Another good article by Bill Swelbar. Explains why the US Export Bank is using taxpayer money to subsidize our competition and replacement in international flying:
The Export – Import Bank Dilemma

Let’s focus on the United States for a minute. In 2008 -2009, 11 wide-body aircraft were delivered to U.S. export – import bank eligible country competitors serving the U.S. for each one wide-body aircraft delivered to a U.S. carrier. So, in essence, the U.S. government is giving foreign competitors a price break its own country’s airlines don’t get. It’s a distinct and often hefty – financing can be upwards of $4 - 5 million per plane – competitive advantage.

Competition is one thing. That’s why the U.S. has championed “Open Skies” agreements around the world. Since 1995, the U.S. has negotiated 99 such agreements while other world governments combined have approved just 20.

The U.S. government creating an unlevel playing field is something entirely different. The financing advantage enjoyed by recipients of Export Credit Agency (ECA) loans facilitates events that are neither good for airline employees, U.S. tax coffers or the prospects for the U.S. airline industry returning to profitability.

Small costs differences have added up to big change in the U.S. domestic airline market, triggering tectonic shifts in the makeup of competition. When cost differences between network airlines and the low cost carriers approached two cents per available seat mile, low cost carriers grew at the expense of the networks. The same type of outcome could occur in the international arena - only it might not be U.S. flagged carriers replacing capacity lost by another U.S. carrier.

ECA programs offering financing 4-5 percentage points less on a $260 million wide-body aircraft is not small change. Foreign carriers can save millions funding a fleet at a level and rate U.S. airlines can’t possibly match in the commercial markets.
ECA backed funding first came available in the United States and Europe in 2000. U.S. competitors Emirates Airlines (UAE), Korean Air (Korea) and WestJet (Canada) have the distinction of not only being among the largest recipients of U.S. financing, but they are also the three airlines that have added the most capacity against competing U.S. carriers since 2002.

At a time when the U.S. government is imposing cost and regulation on top of the industry responsible for enabling more than one trillion dollars in economic activity, this would seem to be an easily resolved issue. Eliminate ECA funding and the ability it gives foreign airlines to use U.S. taxpayer dollars to simply swamp U.S. carriers with uneconomic capacity. Again, I am all for competition... Just not competition on an uneven plane that gives someone a significant advantage by subsidizing a cost center.
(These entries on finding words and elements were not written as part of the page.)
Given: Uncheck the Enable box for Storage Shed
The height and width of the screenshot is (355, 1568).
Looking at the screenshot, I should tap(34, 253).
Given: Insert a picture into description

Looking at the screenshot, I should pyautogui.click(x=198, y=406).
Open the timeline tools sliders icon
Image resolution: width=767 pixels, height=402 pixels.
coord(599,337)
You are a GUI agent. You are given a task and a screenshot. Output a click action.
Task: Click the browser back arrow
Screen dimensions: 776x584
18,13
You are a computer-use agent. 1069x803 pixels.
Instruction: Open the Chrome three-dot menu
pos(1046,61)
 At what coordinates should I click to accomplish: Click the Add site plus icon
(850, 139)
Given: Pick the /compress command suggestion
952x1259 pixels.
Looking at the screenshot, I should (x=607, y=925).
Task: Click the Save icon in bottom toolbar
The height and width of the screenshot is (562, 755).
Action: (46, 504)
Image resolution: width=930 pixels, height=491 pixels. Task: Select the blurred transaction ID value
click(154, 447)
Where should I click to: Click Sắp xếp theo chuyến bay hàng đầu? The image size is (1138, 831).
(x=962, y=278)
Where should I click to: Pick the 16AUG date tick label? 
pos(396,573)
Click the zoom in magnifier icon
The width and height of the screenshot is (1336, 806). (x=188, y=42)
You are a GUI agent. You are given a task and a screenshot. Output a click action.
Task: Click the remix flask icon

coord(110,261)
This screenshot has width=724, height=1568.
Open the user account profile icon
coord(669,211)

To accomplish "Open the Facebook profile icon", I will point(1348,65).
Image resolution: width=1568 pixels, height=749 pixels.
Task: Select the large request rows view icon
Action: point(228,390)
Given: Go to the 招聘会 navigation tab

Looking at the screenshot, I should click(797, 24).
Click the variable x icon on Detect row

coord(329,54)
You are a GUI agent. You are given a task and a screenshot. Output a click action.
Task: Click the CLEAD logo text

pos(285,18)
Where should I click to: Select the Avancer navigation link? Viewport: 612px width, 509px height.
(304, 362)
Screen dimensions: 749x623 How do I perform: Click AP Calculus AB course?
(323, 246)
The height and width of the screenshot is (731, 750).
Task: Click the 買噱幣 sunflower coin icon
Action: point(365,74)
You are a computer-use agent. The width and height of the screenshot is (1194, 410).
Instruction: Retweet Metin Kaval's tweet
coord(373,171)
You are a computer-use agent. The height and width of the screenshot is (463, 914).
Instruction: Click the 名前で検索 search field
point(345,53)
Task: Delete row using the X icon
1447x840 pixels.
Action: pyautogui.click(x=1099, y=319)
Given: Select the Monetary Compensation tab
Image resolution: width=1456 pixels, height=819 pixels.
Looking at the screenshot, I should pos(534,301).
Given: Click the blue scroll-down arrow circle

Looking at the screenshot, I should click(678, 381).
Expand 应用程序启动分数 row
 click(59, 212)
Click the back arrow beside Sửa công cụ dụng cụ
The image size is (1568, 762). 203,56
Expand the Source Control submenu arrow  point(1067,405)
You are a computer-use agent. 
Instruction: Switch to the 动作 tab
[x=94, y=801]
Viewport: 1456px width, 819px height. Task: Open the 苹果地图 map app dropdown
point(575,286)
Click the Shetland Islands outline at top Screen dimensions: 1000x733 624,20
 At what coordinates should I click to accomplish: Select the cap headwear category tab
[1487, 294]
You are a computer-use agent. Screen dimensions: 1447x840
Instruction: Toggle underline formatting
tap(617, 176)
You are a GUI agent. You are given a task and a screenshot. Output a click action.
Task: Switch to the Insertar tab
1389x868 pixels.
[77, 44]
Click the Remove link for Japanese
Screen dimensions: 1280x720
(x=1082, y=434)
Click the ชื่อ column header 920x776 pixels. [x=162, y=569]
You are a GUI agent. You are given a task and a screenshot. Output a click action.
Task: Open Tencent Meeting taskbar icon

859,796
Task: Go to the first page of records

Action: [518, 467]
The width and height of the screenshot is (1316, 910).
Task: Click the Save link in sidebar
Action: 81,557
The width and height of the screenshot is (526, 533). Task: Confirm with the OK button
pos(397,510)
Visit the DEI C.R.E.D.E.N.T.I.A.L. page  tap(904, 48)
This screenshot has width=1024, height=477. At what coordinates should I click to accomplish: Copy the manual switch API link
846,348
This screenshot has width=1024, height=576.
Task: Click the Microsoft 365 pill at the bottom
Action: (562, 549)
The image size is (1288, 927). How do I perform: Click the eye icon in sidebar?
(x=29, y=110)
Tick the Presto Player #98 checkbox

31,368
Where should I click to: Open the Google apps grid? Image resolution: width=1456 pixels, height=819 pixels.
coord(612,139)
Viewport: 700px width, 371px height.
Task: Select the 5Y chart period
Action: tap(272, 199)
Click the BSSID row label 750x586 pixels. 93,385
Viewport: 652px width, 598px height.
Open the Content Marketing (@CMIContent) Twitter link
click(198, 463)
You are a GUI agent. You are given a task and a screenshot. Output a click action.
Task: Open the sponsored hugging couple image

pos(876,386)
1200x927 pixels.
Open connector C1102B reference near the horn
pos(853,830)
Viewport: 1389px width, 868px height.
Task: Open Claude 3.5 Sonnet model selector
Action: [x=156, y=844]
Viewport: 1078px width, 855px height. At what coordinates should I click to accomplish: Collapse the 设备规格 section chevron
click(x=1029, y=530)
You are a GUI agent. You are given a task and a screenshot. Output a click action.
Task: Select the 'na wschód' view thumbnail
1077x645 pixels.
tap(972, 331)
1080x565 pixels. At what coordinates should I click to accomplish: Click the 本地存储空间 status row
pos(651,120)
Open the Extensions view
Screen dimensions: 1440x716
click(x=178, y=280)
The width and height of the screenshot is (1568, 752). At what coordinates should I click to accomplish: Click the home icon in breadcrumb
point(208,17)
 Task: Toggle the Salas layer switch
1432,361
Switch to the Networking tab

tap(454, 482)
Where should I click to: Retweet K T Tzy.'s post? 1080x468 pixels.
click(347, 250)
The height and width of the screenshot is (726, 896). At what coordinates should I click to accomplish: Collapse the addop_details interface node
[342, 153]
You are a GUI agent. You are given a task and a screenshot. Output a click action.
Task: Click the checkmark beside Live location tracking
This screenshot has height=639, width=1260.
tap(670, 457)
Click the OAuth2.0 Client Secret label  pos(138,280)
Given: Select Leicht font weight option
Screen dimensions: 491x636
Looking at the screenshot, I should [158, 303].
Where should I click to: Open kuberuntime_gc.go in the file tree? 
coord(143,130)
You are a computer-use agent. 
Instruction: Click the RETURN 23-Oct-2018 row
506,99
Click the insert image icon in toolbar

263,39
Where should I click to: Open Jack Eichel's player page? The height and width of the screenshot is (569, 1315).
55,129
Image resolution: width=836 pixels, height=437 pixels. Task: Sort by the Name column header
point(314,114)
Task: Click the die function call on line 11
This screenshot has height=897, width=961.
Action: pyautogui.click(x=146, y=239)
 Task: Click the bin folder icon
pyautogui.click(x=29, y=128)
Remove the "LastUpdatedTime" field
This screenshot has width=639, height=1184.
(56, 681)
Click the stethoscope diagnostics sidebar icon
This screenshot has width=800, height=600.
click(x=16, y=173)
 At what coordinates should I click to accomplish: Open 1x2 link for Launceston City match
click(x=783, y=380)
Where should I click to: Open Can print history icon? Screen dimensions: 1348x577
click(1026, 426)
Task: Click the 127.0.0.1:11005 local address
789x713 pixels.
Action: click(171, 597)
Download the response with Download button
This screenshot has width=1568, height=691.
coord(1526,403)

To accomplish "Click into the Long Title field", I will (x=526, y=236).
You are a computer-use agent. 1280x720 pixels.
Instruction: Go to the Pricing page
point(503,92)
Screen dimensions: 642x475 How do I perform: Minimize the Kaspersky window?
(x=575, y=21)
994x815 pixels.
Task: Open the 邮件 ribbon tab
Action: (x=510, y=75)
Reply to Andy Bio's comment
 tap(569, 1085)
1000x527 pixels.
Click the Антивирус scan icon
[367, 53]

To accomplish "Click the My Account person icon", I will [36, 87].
This is a slightly different virtuous circle than those we have referenced in the past – and one that can be stopped: U.S. government backs loans to foreign competition; foreign competitor costs decline as a result; lower cost foreign competition accelerates growth; opportunity cost to U.S. airline industry equal opportunities lost because of cost disadvantage; fewer U.S. employees to bolster the tax rolls.

So why is the ECA case different from the challenge the Gulf airlines pose in Canada? That’s about access to the marketplace. The U.S. provides access. ECA gives non-U.S. airlines a cash advantage to spend as they wish in that marketplace – whether by offering non-compensatory fares or to simply buy more airplanes to add new and marginal service to that marketplace that results in more non-compensatory fares.

You know how it goes from there.
There is a former Delta pilot just elected to office. If anyone knows him, maybe this would be something for Congress to fix.